§ **TASK DETAILS**:
Without skipping any entry, transcribe the data word for word.

PROVIDED RECORDS below:

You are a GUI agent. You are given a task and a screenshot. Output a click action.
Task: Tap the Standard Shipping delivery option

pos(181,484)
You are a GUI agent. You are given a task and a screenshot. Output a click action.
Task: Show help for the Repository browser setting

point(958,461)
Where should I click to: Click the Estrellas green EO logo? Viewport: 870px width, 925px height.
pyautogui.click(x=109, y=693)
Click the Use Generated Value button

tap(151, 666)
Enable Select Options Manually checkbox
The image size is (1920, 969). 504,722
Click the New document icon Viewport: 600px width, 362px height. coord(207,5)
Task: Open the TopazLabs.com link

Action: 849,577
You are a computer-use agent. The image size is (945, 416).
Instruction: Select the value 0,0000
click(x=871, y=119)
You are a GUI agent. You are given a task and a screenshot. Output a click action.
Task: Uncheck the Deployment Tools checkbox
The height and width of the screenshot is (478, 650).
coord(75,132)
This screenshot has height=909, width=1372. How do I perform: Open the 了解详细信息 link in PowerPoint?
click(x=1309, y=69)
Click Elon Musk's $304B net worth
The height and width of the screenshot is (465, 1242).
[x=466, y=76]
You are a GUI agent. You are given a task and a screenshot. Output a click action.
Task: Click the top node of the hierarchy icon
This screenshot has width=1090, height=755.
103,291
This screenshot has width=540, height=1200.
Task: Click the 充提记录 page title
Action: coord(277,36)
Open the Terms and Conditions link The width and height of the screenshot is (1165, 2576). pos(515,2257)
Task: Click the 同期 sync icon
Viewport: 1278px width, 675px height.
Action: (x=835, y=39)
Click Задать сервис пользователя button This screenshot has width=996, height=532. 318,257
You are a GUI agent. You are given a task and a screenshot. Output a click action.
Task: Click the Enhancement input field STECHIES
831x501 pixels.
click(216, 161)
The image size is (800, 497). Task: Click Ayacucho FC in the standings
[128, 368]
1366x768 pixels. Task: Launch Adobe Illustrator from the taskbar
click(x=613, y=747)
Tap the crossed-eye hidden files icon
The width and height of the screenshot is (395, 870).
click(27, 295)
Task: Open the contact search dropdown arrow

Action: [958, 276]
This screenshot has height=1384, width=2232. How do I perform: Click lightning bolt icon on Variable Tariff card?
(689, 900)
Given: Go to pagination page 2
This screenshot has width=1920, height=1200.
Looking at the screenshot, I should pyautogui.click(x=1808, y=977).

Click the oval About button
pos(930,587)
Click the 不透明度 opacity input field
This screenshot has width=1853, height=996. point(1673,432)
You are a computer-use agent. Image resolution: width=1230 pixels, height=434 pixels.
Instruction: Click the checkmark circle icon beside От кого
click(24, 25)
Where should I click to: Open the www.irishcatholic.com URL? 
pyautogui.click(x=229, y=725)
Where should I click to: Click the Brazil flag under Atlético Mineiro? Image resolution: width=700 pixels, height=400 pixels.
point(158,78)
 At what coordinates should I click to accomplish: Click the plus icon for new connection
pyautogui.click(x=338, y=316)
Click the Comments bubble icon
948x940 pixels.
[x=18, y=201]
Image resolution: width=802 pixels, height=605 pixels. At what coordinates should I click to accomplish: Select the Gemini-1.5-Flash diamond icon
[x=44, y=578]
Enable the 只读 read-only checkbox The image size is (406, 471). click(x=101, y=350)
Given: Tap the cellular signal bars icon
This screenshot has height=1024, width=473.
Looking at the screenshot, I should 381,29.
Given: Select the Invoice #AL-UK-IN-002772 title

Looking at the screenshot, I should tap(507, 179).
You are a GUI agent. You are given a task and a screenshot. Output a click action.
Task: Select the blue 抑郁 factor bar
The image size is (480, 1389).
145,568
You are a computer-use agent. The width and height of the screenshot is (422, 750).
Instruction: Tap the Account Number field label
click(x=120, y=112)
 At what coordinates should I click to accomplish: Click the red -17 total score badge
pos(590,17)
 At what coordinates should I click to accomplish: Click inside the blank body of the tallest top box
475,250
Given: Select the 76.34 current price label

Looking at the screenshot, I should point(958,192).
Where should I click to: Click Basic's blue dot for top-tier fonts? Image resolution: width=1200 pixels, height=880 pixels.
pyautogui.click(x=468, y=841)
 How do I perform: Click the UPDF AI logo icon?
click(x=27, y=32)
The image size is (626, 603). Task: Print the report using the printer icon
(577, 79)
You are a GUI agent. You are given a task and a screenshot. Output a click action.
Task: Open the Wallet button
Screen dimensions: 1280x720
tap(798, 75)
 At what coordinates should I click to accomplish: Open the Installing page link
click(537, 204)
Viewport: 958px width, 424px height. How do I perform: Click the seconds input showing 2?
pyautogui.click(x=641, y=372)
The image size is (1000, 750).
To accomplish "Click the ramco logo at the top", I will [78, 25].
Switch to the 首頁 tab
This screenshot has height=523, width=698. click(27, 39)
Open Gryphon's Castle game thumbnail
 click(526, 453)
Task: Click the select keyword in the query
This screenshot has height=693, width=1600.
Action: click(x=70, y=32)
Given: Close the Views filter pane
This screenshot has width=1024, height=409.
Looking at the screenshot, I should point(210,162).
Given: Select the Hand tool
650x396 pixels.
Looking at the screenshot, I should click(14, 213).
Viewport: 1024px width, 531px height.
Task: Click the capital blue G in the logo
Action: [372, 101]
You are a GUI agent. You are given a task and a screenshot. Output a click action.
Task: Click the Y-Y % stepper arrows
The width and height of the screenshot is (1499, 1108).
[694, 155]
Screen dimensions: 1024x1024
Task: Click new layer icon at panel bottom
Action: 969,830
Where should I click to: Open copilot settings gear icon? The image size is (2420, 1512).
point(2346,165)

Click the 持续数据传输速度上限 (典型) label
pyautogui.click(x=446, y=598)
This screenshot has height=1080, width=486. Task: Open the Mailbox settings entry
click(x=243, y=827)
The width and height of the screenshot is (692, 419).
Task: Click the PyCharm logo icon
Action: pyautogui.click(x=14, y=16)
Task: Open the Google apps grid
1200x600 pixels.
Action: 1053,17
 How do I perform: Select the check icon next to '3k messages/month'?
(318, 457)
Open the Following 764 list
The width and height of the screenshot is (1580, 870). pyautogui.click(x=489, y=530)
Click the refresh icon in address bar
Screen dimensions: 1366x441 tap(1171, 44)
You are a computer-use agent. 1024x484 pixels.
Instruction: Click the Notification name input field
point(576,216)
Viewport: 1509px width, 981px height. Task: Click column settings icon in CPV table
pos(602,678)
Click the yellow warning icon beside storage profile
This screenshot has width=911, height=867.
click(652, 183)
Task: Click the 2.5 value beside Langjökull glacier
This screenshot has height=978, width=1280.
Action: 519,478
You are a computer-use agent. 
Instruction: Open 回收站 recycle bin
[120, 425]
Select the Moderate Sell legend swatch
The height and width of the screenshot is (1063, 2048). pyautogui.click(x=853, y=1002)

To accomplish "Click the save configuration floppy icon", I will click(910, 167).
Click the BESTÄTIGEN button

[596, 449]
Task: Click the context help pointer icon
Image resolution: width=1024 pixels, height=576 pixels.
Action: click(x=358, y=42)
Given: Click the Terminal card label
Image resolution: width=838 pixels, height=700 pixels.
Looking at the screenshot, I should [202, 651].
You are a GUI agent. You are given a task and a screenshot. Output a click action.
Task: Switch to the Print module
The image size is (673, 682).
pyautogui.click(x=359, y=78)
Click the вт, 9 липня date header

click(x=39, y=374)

End of PROVIDED RECORDS.

§ **RESPONSE TO THIS EXERCISE**:
You are a GUI agent. You are given a task and a screenshot. Output a click action.
Task: Tap the Standard Shipping delivery option

pos(181,484)
You are a GUI agent. You are given a task and a screenshot. Output a click action.
Task: Show help for the Repository browser setting

point(958,461)
Where should I click to: Click the Estrellas green EO logo? Viewport: 870px width, 925px height.
pyautogui.click(x=109, y=693)
Click the Use Generated Value button

tap(151, 666)
Enable Select Options Manually checkbox
The image size is (1920, 969). 504,722
Click the New document icon Viewport: 600px width, 362px height. coord(207,5)
Task: Open the TopazLabs.com link

Action: 849,577
You are a computer-use agent. The image size is (945, 416).
Instruction: Select the value 0,0000
click(x=871, y=119)
You are a GUI agent. You are given a task and a screenshot. Output a click action.
Task: Uncheck the Deployment Tools checkbox
The height and width of the screenshot is (478, 650).
coord(75,132)
This screenshot has height=909, width=1372. How do I perform: Open the 了解详细信息 link in PowerPoint?
click(x=1309, y=69)
Click Elon Musk's $304B net worth
The height and width of the screenshot is (465, 1242).
[x=466, y=76]
You are a GUI agent. You are given a task and a screenshot. Output a click action.
Task: Click the top node of the hierarchy icon
This screenshot has width=1090, height=755.
103,291
This screenshot has width=540, height=1200.
Task: Click the 充提记录 page title
Action: coord(277,36)
Open the Terms and Conditions link The width and height of the screenshot is (1165, 2576). pos(515,2257)
Task: Click the 同期 sync icon
Viewport: 1278px width, 675px height.
Action: (x=835, y=39)
Click Задать сервис пользователя button This screenshot has width=996, height=532. 318,257
You are a GUI agent. You are given a task and a screenshot. Output a click action.
Task: Click the Enhancement input field STECHIES
831x501 pixels.
click(216, 161)
The image size is (800, 497). Task: Click Ayacucho FC in the standings
[128, 368]
1366x768 pixels. Task: Launch Adobe Illustrator from the taskbar
click(x=613, y=747)
Tap the crossed-eye hidden files icon
The width and height of the screenshot is (395, 870).
click(27, 295)
Task: Open the contact search dropdown arrow

Action: [958, 276]
This screenshot has height=1384, width=2232. How do I perform: Click lightning bolt icon on Variable Tariff card?
(689, 900)
Given: Go to pagination page 2
This screenshot has width=1920, height=1200.
Looking at the screenshot, I should pyautogui.click(x=1808, y=977).

Click the oval About button
pos(930,587)
Click the 不透明度 opacity input field
This screenshot has width=1853, height=996. point(1673,432)
You are a computer-use agent. Image resolution: width=1230 pixels, height=434 pixels.
Instruction: Click the checkmark circle icon beside От кого
click(24, 25)
Where should I click to: Open the www.irishcatholic.com URL? 
pyautogui.click(x=229, y=725)
Where should I click to: Click the Brazil flag under Atlético Mineiro? Image resolution: width=700 pixels, height=400 pixels.
point(158,78)
 At what coordinates should I click to accomplish: Click the plus icon for new connection
pyautogui.click(x=338, y=316)
Click the Comments bubble icon
948x940 pixels.
[x=18, y=201]
Image resolution: width=802 pixels, height=605 pixels. At what coordinates should I click to accomplish: Select the Gemini-1.5-Flash diamond icon
[x=44, y=578]
Enable the 只读 read-only checkbox The image size is (406, 471). click(x=101, y=350)
Given: Tap the cellular signal bars icon
This screenshot has height=1024, width=473.
Looking at the screenshot, I should 381,29.
Given: Select the Invoice #AL-UK-IN-002772 title

Looking at the screenshot, I should tap(507, 179).
You are a GUI agent. You are given a task and a screenshot. Output a click action.
Task: Select the blue 抑郁 factor bar
The image size is (480, 1389).
145,568
You are a computer-use agent. The width and height of the screenshot is (422, 750).
Instruction: Tap the Account Number field label
click(x=120, y=112)
 At what coordinates should I click to accomplish: Click the red -17 total score badge
pos(590,17)
 At what coordinates should I click to accomplish: Click inside the blank body of the tallest top box
475,250
Given: Select the 76.34 current price label

Looking at the screenshot, I should point(958,192).
Where should I click to: Click Basic's blue dot for top-tier fonts? Image resolution: width=1200 pixels, height=880 pixels.
pyautogui.click(x=468, y=841)
 How do I perform: Click the UPDF AI logo icon?
click(x=27, y=32)
The image size is (626, 603). Task: Print the report using the printer icon
(577, 79)
You are a GUI agent. You are given a task and a screenshot. Output a click action.
Task: Open the Wallet button
Screen dimensions: 1280x720
tap(798, 75)
 At what coordinates should I click to accomplish: Open the Installing page link
click(537, 204)
Viewport: 958px width, 424px height. How do I perform: Click the seconds input showing 2?
pyautogui.click(x=641, y=372)
The image size is (1000, 750).
To accomplish "Click the ramco logo at the top", I will [78, 25].
Switch to the 首頁 tab
This screenshot has height=523, width=698. click(27, 39)
Open Gryphon's Castle game thumbnail
 click(526, 453)
Task: Click the select keyword in the query
This screenshot has height=693, width=1600.
Action: click(x=70, y=32)
Given: Close the Views filter pane
This screenshot has width=1024, height=409.
Looking at the screenshot, I should point(210,162).
Given: Select the Hand tool
650x396 pixels.
Looking at the screenshot, I should click(14, 213).
Viewport: 1024px width, 531px height.
Task: Click the capital blue G in the logo
Action: [372, 101]
You are a GUI agent. You are given a task and a screenshot. Output a click action.
Task: Click the Y-Y % stepper arrows
The width and height of the screenshot is (1499, 1108).
[694, 155]
Screen dimensions: 1024x1024
Task: Click new layer icon at panel bottom
Action: 969,830
Where should I click to: Open copilot settings gear icon? The image size is (2420, 1512).
point(2346,165)

Click the 持续数据传输速度上限 (典型) label
pyautogui.click(x=446, y=598)
This screenshot has height=1080, width=486. Task: Open the Mailbox settings entry
click(x=243, y=827)
The width and height of the screenshot is (692, 419).
Task: Click the PyCharm logo icon
Action: pyautogui.click(x=14, y=16)
Task: Open the Google apps grid
1200x600 pixels.
Action: 1053,17
 How do I perform: Select the check icon next to '3k messages/month'?
(318, 457)
Open the Following 764 list
The width and height of the screenshot is (1580, 870). pyautogui.click(x=489, y=530)
Click the refresh icon in address bar
Screen dimensions: 1366x441 tap(1171, 44)
You are a computer-use agent. 1024x484 pixels.
Instruction: Click the Notification name input field
point(576,216)
Viewport: 1509px width, 981px height. Task: Click column settings icon in CPV table
pos(602,678)
Click the yellow warning icon beside storage profile
This screenshot has width=911, height=867.
click(652, 183)
Task: Click the 2.5 value beside Langjökull glacier
This screenshot has height=978, width=1280.
Action: 519,478
You are a computer-use agent. 
Instruction: Open 回收站 recycle bin
[120, 425]
Select the Moderate Sell legend swatch
The height and width of the screenshot is (1063, 2048). pyautogui.click(x=853, y=1002)

To accomplish "Click the save configuration floppy icon", I will click(910, 167).
Click the BESTÄTIGEN button

[596, 449]
Task: Click the context help pointer icon
Image resolution: width=1024 pixels, height=576 pixels.
Action: click(x=358, y=42)
Given: Click the Terminal card label
Image resolution: width=838 pixels, height=700 pixels.
Looking at the screenshot, I should [202, 651].
You are a GUI agent. You are given a task and a screenshot. Output a click action.
Task: Switch to the Print module
The image size is (673, 682).
pyautogui.click(x=359, y=78)
Click the вт, 9 липня date header

click(x=39, y=374)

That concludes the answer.